RE 3 – I’m confused about how this plan would be betting the universe on a particular meta-ethical view, from your perspective. (I’m not expressing doubt, I’m just struggling to see things from outside my own viewpoint here.)
By the way, my perspective again is “this might be the least-bad plausible plan”, as opposed to “this is a great plan”. But to defend the “least-bad” claim, I would need to go through all the other possible plans that seem better, and why I don’t find them plausible (on my idiosyncratic models of AGI development). I mentioned my skepticism about AGI pause / anti-proliferation above, and I have a (hopefully) forthcoming post that should talk about how I’m thinking about corrigibility and other stuff. (But I’m also happy to chat about it here; it would probably help me flesh out that forthcoming post tbh.)
- Wei Dai 10 May 2025 7:33 UTC
  LW: 4 AF: 4
  0
  AF Parent
  
  For example, small groups of humans can invent grammatical languages from scratch, and of course historically humans invented science and tech and philosophy and so on from scratch.
  
  I think this could be part of a viable approach, for example if we figure out in detail how humans invented philosophy and use that knowledge to design/train an AI that we can have high justified confidence will be philosophically competent. I’m worried that in actual development of brain-like AGI, we will skip this part (because it’s too hard, or nobody pushes for it), and end up just assuming that the AGI will invent or learn philosophy because it’s brain-like. (And then it ends up not doing that because we didn’t give it some “secret sauce” that humans have.) And this does look fairly hard to me, because we don’t yet understand the nature of philosophy or what constitutes correct philosophical reasoning or philosophical competence, so how do we study these things in either humans or AIs?
  
  But for me and almost anyone, a future universe with no feelings of friendship, compassion, and connection in it seems like a bad thing that I don’t want to happen. I find it hard to believe that sufficient reflection would change my opinion on that [although I have some niggling concerns about technological progress].
  
  I find it pretty plausible that wireheading is what we’ll end up wanting, after sufficient reflection. (This could be literal wireheading, or something more complex like VR with artificial friends, connections, etc.) This seems to me to be the default, unless we have reasons to want to avoid it. Currently my reasons are 1. value uncertainty (maybe we’ll eventually find good intrinsic reasons to not want to wirehead) 2. opportunity costs (if I wirehead now, it’ll cost me in terms of both quality and quantity vs if I wait for more resources and security). But it seems foreseeable that both of these reasons will go away at some point, and we may not have found other good reasons to avoid wireheading by then.
  
  (Of course if the right values for us are to max out our wireheading, then we shouldn’t hand the universe off the AGIs that will want to max out their wireheading. Also, this is just the simplest example of how brain-like AGIs’ values could conflict with ours.)
  
  I’m confused about how this plan would be betting the universe on a particular meta-ethical view, from your perspective.
  
  You’re prioritizing instilling AGI with the right social instincts, and arguing that’s very important for getting the AGI to eventually converge on values that we’d consider good. But under different meta-ethical views, you should perhaps be prioritizing something else.

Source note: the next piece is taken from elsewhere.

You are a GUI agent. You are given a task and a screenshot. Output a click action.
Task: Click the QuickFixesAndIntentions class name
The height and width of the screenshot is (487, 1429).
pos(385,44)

For example, under moral realism, it doesn’t matter what social instincts the AGI starts out with, what’s more important is that it has the capacity to eventually find and be motivated by objective moral truths.
  
  From my perspective, in order to not bet the universe on a particular meta-ethical view, it seems that we need to either hold off on building AGI until we definitively solve metaethics (e.g., it’s no longer a contentious subject in academic philosophy), or have an approach/plan that will work out well regardless of which meta-ethical view turns out to be correct.
  
  By the way, my perspective again is “this might be the least-bad plausible plan”, as opposed to “this is a great plan”.
  
  Thanks, I appreciate this, but of course still feel compelled to speak up when I see areas where you seem overly optimistic and/or missing some potential risks/failure modes.